GAMBELLA, Ethiopia – Older refugees from South Sudan living in camps in Ethiopia need more food and safe access to bathrooms and toilets, HelpAge International said today following a study of the needs of older people living in the Gambella refugee camps.
They are short of money and do not have the opportunity to earn a living. They also struggle to access safe bathroom and toilet facilities and are vulnerable from physical and psychosocial problems.
A need for more food was ranked as the highest priority amongst the older people surveyed by HelpAge in the Gambella camps, one-quarter of whom regularly go to bed hungry. Three-quarters of them are not able to get hold of enough food and eat an average of only 1.7 meals a day.
Eighty-two per cent of older people reported that they did not receive enough food in the monthly rations that are provided for refugees, and more than half said that what is provided does not suit their needs. Accessing the markets presents a further challenge – where they said food is available – with 67% saying that they do not feel safe to do so and 23% unable to afford the food there.
Safety is another major issue for older people in Gambella. Most felt unsafe using bathing and toilet facilities in the camps, while two-thirds felt unsafe accessing food and more than half did not feel safe to access healthcare.
“Older refugees make up only a small proportion of the total number of refugees and, as a result, are often not prioritised in the humanitarian response. But as one of the most vulnerable groups, their needs must not be overlooked by those who should be taking care of their needs,” said Sisay Seyoum, Ethiopia Country Director, HelpAge International.
95% of the older people living in camps are also responsible for the care of children and other older people, including those with a disability. Many of these older carers are themselves dependent on support from others. This can cause protection risks, for example when children they care for are tasked with collecting drinking water, exposing them to risk of violence and abuse in public spaces, particularly girls.
Aid programmes in Ethiopia’s refugee camps need to be designed to meet the specific needs of older people as they are rarely consulted about what humanitarian support they need. 49% did not know how to give their opinion or make a complaint meaning that humanitarian agencies are not getting feedback that would help improve their programmes.
Given that South Sudanese refugee camps have been open in Gambella since 2014, the lack of consultation and inability of older people to give feedback needs to be addressed.
“It is important that the specific needs of older people are factored into the delivery of aid in Gambella. A meaningful consultation needs to be carried out as a matter of urgency followed by the roll-out of a programme of action that is designed to meet the specific needs of older people,” said Sisay Seyoum.

▸ Instructions for the task
Answer these questions from the report on older refugees in Gambella:
(a) On average, how many meals a day do the older people surveyed eat?
(b) What percentage of older people living in the camps also care for children and other older people?
(c) Since what year have South Sudanese refugee camps been open in Gambella?

▸ Data extracts
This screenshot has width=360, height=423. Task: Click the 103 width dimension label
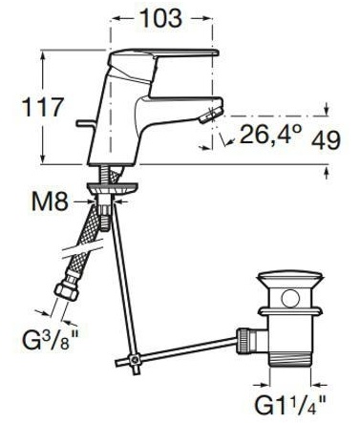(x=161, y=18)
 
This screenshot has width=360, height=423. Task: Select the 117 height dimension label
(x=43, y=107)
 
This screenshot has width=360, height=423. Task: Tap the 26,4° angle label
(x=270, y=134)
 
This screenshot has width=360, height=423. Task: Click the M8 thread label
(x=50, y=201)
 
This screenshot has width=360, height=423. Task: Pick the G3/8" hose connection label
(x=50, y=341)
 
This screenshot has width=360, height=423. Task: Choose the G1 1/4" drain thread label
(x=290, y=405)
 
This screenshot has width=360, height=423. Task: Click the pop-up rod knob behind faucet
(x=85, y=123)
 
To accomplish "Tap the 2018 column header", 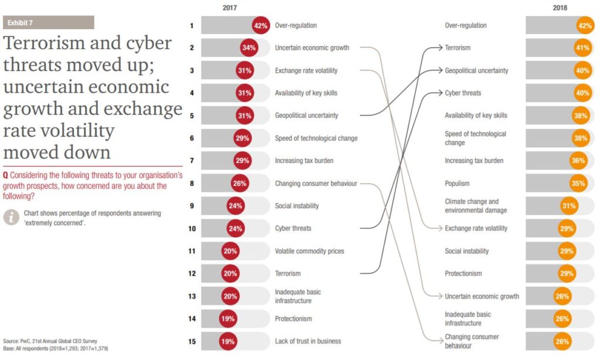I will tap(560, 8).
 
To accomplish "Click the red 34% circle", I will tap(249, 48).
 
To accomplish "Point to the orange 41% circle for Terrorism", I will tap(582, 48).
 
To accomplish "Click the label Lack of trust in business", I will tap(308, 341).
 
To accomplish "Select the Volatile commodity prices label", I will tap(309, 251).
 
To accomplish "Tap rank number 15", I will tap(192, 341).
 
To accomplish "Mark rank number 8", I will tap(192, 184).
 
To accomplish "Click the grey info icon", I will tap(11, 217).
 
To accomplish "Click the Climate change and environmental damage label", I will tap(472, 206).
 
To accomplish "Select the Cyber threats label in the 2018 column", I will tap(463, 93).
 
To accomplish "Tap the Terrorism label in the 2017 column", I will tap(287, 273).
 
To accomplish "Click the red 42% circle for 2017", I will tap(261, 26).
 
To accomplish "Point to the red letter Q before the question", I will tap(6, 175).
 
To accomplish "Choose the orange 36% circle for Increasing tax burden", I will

▸ Result of this exercise
(a) 1.7 meals a day
(b) 95%
(c) 2014